Residential proxy companies even rent out access to "tens of millions of home networks around the world," according to the report. "But the problem is actually worse than that. Hackers figured out a way to seize control of these backdoors, and they started taking over these residential networks."

Last month authorities arrested a 23-year-old Ottawa man, saying he'd taken control of more than a million devices to launch some of the largest cyberattacks anyone had ever seen.

Evidence and Scale

After a couple months, the Journal's reporter collected logs of all the traffic and sent them to an investigator at Comcast, who said both were conducting DDoS attacks. Estimates for the number of infected devices range from as low as tens of millions to as high as 500 million-plus.

"We've seen nation state attacks launched through these kind of endpoints, which means your device sitting in your house is part of a nation state attack against another nation state... We've seen ad fraud, we've seen ticket scalping, we've seen financial fraud."

But more importantly: "We have seen some of the largest computer attacks - meaning computers attacking other computers at human request - ever recorded in our digital history in the last several months."

Warnings and Responses

At cybersecurity conferences, some are warning "there are much larger ones on the horizon if we don't get a hold of this problem."

The company making the picture frame "couldn't be reached for comment," while Amazon said it's been out of stock since last year. Both Amazon and Walmart said they take action when they confirm malware on a third-party product.

Community Discussion

IoT Segmentation

Needs to be easier for end users to create IoT VLANs with default restrictions. I am getting to the point where I want to segment my IoT VLAN into different trust zones. Unfortunately there is some crap that has to sit in the "Guest" VLAN (which doesn't address the concern in TFS), but mostly I try to eliminate such products.

Apple had a decent enough solution with their certification for routers for Apple Home being able to restrict how such devices behaved after end of support.

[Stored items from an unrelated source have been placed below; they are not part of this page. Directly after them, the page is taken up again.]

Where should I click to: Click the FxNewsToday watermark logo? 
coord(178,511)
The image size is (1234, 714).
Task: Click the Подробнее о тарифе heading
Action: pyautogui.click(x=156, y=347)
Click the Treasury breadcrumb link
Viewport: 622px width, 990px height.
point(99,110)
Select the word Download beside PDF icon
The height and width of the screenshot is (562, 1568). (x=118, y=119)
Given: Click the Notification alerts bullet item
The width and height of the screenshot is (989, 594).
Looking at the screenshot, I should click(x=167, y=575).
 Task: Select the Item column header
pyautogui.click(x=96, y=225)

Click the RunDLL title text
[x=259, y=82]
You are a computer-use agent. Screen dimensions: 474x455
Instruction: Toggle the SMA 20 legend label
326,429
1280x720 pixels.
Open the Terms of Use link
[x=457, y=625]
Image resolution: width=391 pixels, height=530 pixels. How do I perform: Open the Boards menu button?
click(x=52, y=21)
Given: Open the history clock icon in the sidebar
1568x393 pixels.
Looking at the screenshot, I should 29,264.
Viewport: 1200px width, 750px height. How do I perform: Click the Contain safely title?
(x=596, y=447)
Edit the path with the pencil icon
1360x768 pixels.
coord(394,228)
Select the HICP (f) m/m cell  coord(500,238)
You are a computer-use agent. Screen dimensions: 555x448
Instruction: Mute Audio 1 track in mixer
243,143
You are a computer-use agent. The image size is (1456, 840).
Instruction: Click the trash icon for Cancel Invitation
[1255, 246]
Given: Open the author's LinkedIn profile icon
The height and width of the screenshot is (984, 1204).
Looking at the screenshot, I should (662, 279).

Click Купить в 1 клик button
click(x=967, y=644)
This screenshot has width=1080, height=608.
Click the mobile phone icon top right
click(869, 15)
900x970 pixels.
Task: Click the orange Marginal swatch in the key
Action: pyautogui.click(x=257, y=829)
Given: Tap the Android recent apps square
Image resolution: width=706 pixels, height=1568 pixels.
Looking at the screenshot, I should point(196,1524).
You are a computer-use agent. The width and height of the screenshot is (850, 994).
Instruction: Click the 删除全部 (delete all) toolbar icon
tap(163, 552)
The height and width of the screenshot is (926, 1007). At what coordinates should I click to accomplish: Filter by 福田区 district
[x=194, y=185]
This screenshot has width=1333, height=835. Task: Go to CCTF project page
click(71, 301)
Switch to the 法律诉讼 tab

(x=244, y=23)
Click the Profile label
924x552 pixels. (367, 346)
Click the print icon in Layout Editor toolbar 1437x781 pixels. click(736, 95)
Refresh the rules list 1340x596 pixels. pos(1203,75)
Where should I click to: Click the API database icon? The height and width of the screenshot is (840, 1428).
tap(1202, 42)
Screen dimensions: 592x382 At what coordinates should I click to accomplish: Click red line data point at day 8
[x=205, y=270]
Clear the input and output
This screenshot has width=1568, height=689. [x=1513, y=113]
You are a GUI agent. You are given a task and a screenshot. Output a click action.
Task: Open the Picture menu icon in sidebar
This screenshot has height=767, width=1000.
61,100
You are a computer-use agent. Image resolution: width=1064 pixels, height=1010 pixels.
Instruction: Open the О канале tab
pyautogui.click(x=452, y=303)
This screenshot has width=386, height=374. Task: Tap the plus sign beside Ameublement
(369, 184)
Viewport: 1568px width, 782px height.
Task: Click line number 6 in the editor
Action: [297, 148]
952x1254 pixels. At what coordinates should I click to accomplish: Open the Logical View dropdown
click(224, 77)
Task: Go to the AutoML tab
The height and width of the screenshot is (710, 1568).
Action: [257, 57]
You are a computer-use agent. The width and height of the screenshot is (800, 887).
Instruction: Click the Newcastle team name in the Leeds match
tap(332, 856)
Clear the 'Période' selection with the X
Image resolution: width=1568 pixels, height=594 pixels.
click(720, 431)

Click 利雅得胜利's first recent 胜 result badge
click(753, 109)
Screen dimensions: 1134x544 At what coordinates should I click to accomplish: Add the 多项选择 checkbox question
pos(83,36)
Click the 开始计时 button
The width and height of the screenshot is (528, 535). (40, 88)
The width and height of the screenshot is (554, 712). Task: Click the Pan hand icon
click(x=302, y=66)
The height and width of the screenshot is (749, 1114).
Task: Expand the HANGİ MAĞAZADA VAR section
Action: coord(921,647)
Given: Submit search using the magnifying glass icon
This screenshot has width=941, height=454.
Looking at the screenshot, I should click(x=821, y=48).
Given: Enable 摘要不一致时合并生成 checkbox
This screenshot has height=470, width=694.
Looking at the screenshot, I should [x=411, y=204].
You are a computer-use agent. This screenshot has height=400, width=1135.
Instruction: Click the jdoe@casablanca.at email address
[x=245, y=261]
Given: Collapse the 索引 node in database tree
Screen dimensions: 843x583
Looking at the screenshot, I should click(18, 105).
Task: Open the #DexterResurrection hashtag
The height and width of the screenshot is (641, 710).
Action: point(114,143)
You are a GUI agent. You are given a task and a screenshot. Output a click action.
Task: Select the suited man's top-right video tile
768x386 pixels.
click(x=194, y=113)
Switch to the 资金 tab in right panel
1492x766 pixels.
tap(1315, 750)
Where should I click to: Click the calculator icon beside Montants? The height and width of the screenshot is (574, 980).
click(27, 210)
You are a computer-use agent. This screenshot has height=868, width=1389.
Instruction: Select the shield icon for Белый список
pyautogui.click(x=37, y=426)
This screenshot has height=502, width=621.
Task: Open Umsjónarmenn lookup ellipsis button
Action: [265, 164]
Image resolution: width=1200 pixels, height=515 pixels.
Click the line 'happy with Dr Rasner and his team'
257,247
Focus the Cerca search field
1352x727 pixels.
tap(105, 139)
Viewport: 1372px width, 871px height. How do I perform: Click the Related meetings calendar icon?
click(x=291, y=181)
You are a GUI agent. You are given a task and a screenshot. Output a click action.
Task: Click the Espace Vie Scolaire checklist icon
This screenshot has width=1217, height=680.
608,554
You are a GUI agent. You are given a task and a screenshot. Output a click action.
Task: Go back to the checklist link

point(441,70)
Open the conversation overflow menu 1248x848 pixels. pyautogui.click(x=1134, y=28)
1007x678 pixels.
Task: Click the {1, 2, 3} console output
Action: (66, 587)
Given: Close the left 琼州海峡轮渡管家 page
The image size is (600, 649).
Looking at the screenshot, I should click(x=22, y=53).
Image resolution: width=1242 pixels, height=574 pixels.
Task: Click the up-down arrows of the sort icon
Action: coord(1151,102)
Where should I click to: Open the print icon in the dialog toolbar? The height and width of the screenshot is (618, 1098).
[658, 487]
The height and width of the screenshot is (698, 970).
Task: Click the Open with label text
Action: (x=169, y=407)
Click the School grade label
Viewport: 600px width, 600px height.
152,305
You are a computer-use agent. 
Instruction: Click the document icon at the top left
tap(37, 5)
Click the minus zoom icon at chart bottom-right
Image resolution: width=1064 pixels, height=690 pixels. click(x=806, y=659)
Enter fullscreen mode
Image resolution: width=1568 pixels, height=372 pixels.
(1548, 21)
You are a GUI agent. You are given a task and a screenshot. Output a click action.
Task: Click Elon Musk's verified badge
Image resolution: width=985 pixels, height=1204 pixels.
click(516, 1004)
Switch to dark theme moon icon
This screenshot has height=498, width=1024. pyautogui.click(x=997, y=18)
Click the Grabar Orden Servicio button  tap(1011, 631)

But I remember only two or so routers that actually had that cert and at least one stopped getting firmware updates six years ago or something.

Despite having OpnSense as my router and a managed switch, for some reason I never considered separating things on my local LAN subnet until I was working on a remote backup PBS server I was going to put in my daughter's home and wanted it to by default VPN into my home, but I didn't want it to end up on my home subnet. Out came a separate subnet for a DMZ with no access to anything except me being able to access it. Once I did that, I ended up setting a guest WiFi VLAN, a second VPN subnet for remote access.

Practical Approaches

I periodically go through my network and enumerate every single device. Things like a picture frame do not get internet access. If a smart plug or light or other IoT device needs net, I won't buy it. My TVs don't get internet; they are either on a Roku or a Linux computer. Connected TVs send "home" screen shots. Roku can only scrape what I watch through them, so no need to take a screen shot anyway.

I had an Amazon Fire TV Cube with a third-party network dongle to get better bandwidth than WiFi. The dongle kept connecting to Chinese IPs, even when the TV was off for days. That's when I started locking things down. That dongle went in the trash.

If only more people were so nerdily inclined, this would be less of a problem. I wish.

Millions of customers do not care. Some time ago the Fire Sticks started to do more things in the background when you are not watching anything. Literally millions of people have them plugged in 100% of time. Almost nobody knows. I wonder if someone already found out what exactly Amazon changed.